TEXT SEGMENT:
"""

Stuart Pearson Wright portrait of MP Diane Abbott
Art and artistsLocalNews

Stuart Pearson Wright interview

We talk to former Roman Road resident, the portrait painter Stuart Pearson Wright, who was inspired by The Roman’s everyday people and unwittingly embroiled in the furore surrounding the portrait of MP Diane Abbott. Here Pearson Wright talks about Roman Road and JK Rowling.

Portrait of JK Rowling by Stuart Pearson Wright
Portrait of JK Rowling by Stuart Pearson Wright

Artist Stuart Pearson Wright was once described by a critic as ‘a Hogarth for our times’, and if that was so, his ‘modern moral subjects’ were the people of Roman Road.

Stuart moved into a ‘disgusting, derelict former sweatshop’ above the market, which he converted into a flat and studio space, in 2001.

‘When I first moved in I became very engaged with working with the area as a subject,’ he says. ‘I had a very ambitious idea to do this really large street scene of Roman Road.’

He hired a scaffolding tower and spent about two months doing drawings of shop fronts and market stalls, ‘and then I started trying to people the painting with people from the street.’

‘I kept asking people to come and sit for a drawing. I put an ad up in the local post office, but I think most people probably assumed I was a nutter. It was really difficult pestering people – this was around 2001-2002 – most people weren’t familiar with artists. They gave ambivalent responses, blanked me or ran in the other direction.’

Structuring his day around models that lost interest and didn’t show up left Stuart ‘so frustrated that I aborted the project.’

‘It was annoying (because) I was really inspired, initially. Roman Road felt like a real place, a raw place, untouched by this swathe of gentrification spreading across Clerkenwell and Hoxton. It felt a bit like the Wild West. It was quite a lively place. Whenever I heard a scream I’d look out the window and someone was having their head smashed against the awnings of a shop or being beaten with a chain; it was quite rough and ready.

‘It’s changing now. In five years time the street will be full of Bugaboos and flat whites and a very middle class demographic. That wasn’t what it was like when I turned up, which was part of the appeal.

‘When I first moved there it was very ‘East End’. There was a place that sold faggots, savaloys, pickled gherkins… I was quite excited about that. There were two pie and mash shops and sometimes they’d have queues outside. But then one of them closed down. I suppose the need for it diminished as all the fried chicken shops moved in.

"""

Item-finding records

"""

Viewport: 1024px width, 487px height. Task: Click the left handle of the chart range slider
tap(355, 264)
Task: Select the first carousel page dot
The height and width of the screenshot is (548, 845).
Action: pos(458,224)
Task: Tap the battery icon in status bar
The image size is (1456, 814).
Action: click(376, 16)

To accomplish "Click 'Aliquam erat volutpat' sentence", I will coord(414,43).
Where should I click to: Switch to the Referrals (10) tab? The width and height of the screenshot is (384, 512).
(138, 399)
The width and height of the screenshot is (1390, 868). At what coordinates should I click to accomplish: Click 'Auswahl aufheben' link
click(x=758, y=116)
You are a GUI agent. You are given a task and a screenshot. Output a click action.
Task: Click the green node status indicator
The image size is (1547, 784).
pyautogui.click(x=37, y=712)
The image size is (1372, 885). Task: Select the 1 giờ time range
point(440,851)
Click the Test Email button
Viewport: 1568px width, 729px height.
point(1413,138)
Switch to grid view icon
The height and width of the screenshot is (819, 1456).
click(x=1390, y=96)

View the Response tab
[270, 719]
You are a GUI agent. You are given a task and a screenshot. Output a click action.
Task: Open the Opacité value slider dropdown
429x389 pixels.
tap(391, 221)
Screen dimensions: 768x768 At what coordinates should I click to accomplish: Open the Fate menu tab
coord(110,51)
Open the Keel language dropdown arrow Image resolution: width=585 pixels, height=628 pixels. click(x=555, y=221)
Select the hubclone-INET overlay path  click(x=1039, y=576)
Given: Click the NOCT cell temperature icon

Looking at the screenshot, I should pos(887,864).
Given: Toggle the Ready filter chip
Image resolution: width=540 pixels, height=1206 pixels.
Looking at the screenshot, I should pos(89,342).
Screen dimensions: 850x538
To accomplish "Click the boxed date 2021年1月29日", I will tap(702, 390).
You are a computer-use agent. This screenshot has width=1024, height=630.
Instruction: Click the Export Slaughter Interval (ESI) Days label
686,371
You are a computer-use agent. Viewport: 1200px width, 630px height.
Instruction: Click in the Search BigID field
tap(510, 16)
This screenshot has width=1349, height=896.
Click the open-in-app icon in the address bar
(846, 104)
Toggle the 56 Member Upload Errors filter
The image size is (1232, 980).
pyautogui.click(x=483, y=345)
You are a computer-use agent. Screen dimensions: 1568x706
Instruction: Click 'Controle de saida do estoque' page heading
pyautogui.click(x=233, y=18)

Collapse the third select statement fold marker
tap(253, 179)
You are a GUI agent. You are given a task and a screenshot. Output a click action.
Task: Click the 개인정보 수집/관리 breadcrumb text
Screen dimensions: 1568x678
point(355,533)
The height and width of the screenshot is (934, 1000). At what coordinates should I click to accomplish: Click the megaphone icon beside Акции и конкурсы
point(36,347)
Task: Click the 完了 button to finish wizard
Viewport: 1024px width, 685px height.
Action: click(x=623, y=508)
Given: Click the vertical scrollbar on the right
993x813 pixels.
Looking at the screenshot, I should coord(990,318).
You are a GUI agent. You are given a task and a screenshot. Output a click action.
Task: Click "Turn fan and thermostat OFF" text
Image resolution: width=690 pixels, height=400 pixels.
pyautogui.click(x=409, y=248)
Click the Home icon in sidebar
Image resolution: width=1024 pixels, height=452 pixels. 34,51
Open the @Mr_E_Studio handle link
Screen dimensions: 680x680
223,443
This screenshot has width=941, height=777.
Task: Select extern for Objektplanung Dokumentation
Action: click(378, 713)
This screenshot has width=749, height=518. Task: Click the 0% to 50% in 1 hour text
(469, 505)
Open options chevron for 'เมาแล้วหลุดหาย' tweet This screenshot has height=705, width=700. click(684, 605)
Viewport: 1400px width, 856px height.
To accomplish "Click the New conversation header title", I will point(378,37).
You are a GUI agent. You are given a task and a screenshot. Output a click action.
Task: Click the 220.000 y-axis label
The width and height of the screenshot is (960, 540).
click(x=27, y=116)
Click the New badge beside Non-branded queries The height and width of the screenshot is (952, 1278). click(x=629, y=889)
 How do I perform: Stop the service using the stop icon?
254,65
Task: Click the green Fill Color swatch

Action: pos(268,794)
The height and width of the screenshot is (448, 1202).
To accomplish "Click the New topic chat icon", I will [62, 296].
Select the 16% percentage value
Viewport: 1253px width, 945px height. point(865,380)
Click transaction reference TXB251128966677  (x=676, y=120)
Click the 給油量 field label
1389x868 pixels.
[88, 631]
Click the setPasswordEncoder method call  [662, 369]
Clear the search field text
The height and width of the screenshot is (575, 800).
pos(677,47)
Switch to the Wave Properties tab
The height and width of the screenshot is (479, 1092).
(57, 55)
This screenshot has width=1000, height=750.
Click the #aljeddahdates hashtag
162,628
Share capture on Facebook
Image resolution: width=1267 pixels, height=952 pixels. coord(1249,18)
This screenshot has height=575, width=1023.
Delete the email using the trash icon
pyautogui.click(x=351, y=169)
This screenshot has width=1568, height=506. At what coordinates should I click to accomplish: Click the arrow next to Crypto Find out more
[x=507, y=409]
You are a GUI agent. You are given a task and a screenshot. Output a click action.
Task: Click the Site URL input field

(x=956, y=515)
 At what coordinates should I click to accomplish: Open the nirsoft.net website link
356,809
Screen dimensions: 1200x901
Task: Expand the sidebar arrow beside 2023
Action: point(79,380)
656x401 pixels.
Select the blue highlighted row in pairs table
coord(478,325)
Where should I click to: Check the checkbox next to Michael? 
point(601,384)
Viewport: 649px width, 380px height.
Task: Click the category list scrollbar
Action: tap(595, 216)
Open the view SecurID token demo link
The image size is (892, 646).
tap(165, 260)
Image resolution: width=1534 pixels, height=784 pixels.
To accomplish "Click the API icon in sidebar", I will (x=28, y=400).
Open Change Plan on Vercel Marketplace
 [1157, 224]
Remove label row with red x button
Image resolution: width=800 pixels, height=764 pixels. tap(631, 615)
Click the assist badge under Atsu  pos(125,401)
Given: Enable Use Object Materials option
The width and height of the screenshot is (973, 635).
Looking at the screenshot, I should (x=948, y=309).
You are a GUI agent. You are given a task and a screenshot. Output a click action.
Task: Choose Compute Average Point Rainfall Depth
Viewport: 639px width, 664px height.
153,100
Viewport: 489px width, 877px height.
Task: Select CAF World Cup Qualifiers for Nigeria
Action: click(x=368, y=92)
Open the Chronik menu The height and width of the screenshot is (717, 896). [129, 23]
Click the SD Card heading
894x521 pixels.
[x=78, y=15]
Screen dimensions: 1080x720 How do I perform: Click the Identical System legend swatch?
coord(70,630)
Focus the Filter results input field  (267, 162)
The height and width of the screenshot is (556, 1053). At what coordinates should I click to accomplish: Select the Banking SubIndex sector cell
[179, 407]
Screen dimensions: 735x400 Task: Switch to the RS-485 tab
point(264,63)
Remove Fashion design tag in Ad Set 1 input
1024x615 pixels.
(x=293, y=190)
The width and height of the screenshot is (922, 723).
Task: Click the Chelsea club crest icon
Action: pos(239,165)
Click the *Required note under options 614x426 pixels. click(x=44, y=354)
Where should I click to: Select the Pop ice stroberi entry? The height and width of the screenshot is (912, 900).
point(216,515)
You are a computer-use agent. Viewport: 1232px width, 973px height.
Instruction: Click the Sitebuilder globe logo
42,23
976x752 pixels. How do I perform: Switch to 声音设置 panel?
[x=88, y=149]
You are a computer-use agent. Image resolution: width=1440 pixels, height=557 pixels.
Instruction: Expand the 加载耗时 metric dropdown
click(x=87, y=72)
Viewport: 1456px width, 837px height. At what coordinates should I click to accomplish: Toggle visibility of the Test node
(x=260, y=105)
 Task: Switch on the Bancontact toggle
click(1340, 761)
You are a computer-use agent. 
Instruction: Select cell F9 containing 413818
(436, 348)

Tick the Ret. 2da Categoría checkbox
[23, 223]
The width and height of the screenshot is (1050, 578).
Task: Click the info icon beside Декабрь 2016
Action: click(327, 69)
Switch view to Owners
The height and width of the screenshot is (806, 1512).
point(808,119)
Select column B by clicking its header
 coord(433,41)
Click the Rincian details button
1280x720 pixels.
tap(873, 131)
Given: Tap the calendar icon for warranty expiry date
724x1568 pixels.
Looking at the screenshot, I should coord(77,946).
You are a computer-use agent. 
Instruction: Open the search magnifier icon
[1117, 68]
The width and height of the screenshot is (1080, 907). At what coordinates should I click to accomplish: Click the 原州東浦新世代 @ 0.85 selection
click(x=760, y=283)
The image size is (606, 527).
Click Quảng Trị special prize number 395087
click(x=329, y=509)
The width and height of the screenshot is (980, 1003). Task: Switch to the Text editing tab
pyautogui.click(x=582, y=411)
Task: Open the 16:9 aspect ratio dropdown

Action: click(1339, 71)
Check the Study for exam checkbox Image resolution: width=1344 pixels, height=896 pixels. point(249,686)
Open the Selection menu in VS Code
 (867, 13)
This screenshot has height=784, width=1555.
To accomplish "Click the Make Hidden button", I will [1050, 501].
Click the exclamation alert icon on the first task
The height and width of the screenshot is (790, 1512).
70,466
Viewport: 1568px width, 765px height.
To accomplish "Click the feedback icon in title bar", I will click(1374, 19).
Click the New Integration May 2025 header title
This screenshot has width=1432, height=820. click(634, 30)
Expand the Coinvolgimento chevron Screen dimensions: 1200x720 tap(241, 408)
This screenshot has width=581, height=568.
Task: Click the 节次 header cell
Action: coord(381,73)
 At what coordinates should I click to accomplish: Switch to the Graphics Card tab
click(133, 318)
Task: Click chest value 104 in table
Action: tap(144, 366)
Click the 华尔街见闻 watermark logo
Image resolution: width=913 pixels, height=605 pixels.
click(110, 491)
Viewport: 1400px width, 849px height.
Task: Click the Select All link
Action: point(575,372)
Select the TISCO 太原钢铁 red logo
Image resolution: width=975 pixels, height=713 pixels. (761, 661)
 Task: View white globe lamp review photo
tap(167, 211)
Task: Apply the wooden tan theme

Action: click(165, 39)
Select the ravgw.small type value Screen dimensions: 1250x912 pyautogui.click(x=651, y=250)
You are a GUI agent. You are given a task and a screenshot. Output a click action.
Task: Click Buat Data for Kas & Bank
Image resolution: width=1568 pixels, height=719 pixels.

"""

WRITTEN TASK: Please write out the interview again, starting at "Stuart Pearson Wright portrait" and ending after "Road and JK Rowling.", but swap "furore" for "controversy". Rely on the interview alone.

WRITTEN SOLUTION:
Stuart Pearson Wright portrait of MP Diane Abbott
Art and artistsLocalNews

Stuart Pearson Wright interview

We talk to former Roman Road resident, the portrait painter Stuart Pearson Wright, who was inspired by The Roman’s everyday people and unwittingly embroiled in the controversy surrounding the portrait of MP Diane Abbott. Here Pearson Wright talks about Roman Road and JK Rowling.